As though these words were a signal, Mack, the hound, who had up to now rested as motionless as though frozen to his place, raised himself on his haunches and gazed earnestly to the north.
In the distance Dick seemed to make out an object moving. As he had so often done before, by an effort he brought his eyes to focus, expecting, as also had happened so often before, that the object would disappear. But it persisted, black against the snow. Its outlines could not be guessed; its distance could not be estimated, its direction of travel could not be determined. Only the bare fact of its existence was sure. Somewhere out in the waste it, moving, antithesised these other three black masses on the whiteness, the living man, the living animal, the dead girl.

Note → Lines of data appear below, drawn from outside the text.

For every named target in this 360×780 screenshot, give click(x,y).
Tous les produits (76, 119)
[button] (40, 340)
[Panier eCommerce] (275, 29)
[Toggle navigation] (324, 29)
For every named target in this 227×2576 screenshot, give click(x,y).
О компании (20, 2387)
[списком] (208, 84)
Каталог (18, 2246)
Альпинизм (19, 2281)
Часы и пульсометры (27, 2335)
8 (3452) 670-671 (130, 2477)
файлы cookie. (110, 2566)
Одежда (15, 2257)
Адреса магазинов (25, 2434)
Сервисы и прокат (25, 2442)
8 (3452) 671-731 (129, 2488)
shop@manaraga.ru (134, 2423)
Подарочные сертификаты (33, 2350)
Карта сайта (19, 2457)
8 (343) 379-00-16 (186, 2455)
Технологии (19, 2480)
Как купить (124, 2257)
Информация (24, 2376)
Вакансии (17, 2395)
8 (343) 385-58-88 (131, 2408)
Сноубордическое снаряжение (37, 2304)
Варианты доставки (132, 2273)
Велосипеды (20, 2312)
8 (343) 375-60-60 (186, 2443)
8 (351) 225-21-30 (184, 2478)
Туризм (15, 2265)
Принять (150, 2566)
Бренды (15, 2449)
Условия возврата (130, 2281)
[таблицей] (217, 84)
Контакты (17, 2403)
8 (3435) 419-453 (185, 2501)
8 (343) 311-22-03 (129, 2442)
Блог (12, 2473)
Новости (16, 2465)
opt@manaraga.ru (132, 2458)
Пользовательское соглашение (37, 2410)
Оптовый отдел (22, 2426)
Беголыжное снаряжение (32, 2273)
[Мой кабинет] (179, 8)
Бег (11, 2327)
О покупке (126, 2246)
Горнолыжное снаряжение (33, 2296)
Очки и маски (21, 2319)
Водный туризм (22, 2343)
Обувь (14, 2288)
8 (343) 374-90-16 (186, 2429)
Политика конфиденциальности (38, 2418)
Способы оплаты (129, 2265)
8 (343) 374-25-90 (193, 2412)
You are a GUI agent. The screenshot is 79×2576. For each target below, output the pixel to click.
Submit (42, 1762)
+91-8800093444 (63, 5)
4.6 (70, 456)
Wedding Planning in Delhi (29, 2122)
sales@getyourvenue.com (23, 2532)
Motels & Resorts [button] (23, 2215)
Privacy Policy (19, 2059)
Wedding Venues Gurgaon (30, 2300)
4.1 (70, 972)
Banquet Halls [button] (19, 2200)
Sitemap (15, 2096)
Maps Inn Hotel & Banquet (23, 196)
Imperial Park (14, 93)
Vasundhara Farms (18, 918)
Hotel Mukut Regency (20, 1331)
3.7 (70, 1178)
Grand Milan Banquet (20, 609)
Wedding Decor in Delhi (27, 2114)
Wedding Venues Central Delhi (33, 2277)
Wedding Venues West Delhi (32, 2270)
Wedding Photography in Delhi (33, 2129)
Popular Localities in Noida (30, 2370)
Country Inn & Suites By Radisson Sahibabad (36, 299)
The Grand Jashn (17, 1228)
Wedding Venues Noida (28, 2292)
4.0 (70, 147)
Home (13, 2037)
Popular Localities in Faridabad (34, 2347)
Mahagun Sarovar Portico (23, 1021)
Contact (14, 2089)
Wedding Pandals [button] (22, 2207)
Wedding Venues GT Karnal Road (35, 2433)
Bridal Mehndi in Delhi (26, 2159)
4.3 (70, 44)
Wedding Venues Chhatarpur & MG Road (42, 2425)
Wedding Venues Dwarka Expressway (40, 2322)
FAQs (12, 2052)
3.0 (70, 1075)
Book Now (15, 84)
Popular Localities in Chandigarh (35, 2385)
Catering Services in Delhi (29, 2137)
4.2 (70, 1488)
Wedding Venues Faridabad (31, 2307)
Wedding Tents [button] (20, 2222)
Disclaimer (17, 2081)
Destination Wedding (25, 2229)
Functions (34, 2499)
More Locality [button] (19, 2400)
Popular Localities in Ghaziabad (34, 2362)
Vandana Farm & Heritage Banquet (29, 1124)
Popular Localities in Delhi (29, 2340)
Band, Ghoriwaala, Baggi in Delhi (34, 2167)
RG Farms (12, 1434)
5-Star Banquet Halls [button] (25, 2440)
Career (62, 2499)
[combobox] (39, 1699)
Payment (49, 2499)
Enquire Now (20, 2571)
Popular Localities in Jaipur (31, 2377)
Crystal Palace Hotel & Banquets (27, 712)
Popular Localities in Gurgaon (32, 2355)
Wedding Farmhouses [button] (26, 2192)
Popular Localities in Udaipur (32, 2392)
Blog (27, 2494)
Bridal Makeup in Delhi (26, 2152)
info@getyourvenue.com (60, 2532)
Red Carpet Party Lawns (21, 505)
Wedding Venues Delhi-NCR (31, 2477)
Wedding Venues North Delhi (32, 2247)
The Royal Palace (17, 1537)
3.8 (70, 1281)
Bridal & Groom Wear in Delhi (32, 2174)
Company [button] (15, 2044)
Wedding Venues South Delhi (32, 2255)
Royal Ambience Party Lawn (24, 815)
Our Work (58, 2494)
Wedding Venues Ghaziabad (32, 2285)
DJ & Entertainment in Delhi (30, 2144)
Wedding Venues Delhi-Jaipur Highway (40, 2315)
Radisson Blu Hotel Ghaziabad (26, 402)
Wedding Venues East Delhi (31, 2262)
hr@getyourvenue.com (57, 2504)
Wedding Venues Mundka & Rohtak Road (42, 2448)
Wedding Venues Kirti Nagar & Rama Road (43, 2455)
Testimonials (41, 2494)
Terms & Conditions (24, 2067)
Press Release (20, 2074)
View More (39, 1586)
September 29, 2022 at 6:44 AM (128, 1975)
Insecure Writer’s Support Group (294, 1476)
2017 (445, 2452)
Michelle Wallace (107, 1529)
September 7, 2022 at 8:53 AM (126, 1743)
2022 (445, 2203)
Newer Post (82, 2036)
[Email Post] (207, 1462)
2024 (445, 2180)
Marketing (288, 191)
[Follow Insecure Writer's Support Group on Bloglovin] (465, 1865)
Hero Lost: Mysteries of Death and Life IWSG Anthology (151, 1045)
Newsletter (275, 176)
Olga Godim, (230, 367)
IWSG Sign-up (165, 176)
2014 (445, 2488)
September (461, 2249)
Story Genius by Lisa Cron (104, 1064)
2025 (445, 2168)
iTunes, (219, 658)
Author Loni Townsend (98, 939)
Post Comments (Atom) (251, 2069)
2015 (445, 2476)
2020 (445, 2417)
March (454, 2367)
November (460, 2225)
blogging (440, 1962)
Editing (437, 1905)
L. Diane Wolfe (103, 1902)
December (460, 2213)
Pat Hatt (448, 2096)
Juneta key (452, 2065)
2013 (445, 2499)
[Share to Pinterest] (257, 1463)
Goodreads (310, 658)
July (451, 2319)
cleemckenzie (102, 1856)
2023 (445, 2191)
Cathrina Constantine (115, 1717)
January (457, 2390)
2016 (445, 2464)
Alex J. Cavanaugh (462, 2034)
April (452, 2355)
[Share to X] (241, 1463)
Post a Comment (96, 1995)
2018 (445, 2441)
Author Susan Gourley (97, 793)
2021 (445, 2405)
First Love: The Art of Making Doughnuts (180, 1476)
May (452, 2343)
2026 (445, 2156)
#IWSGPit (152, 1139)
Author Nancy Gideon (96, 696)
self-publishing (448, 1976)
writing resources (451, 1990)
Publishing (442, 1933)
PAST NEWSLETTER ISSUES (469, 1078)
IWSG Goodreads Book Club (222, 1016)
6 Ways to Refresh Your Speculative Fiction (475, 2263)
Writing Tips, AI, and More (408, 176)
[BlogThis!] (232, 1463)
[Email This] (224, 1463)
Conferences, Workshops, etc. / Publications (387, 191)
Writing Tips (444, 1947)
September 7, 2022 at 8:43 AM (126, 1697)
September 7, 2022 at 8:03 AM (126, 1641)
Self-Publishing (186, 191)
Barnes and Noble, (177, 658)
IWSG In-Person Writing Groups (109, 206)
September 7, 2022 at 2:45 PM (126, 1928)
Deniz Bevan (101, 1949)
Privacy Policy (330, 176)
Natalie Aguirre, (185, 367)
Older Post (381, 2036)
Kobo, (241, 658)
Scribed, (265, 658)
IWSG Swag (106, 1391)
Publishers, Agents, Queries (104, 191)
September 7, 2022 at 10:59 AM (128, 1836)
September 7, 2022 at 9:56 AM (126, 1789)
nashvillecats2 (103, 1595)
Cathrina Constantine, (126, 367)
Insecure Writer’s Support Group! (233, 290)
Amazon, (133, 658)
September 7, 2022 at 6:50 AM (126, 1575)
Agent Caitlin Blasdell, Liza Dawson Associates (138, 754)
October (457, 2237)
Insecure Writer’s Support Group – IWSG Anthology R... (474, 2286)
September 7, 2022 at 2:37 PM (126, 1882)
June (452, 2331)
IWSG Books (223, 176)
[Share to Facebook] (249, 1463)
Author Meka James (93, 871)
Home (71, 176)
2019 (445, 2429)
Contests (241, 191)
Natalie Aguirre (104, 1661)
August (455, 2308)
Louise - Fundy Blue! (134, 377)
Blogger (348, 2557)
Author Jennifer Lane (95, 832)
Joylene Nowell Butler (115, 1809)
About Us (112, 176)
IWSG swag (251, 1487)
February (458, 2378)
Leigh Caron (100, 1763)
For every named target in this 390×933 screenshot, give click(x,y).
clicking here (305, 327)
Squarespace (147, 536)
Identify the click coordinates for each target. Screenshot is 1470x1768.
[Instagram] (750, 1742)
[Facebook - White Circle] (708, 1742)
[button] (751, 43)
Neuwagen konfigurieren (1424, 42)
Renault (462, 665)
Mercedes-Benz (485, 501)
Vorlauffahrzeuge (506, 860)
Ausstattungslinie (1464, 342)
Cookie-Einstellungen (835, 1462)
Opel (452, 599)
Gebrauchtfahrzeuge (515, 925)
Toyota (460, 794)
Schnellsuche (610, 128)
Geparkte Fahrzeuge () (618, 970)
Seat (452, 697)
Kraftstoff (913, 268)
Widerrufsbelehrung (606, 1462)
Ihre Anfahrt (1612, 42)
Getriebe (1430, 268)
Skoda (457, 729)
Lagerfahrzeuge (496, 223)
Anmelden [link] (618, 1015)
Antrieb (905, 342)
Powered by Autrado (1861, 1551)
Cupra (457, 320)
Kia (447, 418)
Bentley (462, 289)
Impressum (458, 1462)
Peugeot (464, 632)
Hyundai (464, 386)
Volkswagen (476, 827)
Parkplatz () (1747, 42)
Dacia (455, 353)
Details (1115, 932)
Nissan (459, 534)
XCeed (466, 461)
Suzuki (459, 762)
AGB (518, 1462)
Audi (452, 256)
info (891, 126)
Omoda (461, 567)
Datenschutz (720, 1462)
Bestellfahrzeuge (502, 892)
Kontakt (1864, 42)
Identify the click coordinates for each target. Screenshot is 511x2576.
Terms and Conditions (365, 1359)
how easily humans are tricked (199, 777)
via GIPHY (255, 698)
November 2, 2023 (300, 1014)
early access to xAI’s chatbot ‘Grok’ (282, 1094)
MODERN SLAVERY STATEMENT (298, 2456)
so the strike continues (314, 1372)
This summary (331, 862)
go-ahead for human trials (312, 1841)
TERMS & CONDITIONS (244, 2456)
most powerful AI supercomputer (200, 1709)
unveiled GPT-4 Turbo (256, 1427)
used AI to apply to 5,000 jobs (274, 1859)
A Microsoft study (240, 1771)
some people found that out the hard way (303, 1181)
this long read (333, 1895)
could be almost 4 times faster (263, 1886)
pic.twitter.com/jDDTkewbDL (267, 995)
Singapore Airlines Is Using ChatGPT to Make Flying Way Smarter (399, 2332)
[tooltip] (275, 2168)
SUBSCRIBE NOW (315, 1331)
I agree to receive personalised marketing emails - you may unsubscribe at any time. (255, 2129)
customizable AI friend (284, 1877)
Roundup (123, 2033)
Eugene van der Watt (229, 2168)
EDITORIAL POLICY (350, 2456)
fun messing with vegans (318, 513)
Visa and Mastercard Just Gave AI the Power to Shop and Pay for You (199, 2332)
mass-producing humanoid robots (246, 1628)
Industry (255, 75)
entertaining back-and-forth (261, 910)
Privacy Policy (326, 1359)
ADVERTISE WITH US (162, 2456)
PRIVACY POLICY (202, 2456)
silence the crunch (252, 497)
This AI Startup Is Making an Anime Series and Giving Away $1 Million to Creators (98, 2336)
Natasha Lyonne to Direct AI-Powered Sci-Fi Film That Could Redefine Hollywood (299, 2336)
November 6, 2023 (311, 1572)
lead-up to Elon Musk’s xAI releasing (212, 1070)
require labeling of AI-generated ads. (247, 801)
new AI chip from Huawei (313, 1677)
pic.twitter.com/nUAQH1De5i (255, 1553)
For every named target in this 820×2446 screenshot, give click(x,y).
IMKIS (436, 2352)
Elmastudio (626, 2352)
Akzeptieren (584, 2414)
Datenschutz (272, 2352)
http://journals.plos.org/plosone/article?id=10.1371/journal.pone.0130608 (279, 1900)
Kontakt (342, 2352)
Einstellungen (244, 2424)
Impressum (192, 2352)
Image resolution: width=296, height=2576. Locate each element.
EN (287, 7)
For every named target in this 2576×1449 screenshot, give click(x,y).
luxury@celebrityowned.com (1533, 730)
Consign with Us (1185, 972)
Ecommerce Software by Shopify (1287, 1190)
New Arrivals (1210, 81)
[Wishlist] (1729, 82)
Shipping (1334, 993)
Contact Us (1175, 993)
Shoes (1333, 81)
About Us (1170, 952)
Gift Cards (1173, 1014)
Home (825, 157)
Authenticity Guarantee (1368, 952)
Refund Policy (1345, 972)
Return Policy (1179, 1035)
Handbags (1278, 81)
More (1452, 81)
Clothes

Dick variously identified it. At one moment he thought it a marten near at hand; then it became a caribou far away; then a fox between the two. Finally, instantaneously, as though at a bound it had leaped from indeterminate mists to the commonplace glare of every day, he saw it was a man.
The man was moving painfully, lifting each foot with an appearance of great effort, stumbling, staggering sideways from time to time as though in extreme weakness. Once he fell. Then he recovered the upright as though necklaced with great weights. His hands were empty of weapons. In the uncertainty of his movements he gradually approached.
Now Dick could see the great emaciation of his features. The bones of his cheeks seemed to press through his skin, which was leathery and scabbed and cracked to the raw from much frosting. His lips drew tight across his teeth, which grinned in the face of exhaustion like the travesty of laughter on a skull. His eyes were lost in the caverns of their sockets. His thin nostrils were wide, and through them and through the parted lips the breath came and went in strong, rasping gasps, audible even at this distance of two hundred paces. One live thing this wreck of a man expressed. His forces were near their end, but such of them as remained were concentrated in a determination to go on. He moved painfully, but he moved; he staggered, but he always recovered; he fell, and it was a terrible labour to rise, but always he rose and went on.
Dick Herron, sitting there with the dead girl across his knees, watched the man with a strange, detached curiosity. His mind had slipped back into its hazes. The world of phantasms had resumed its sway. He was seeing in thi............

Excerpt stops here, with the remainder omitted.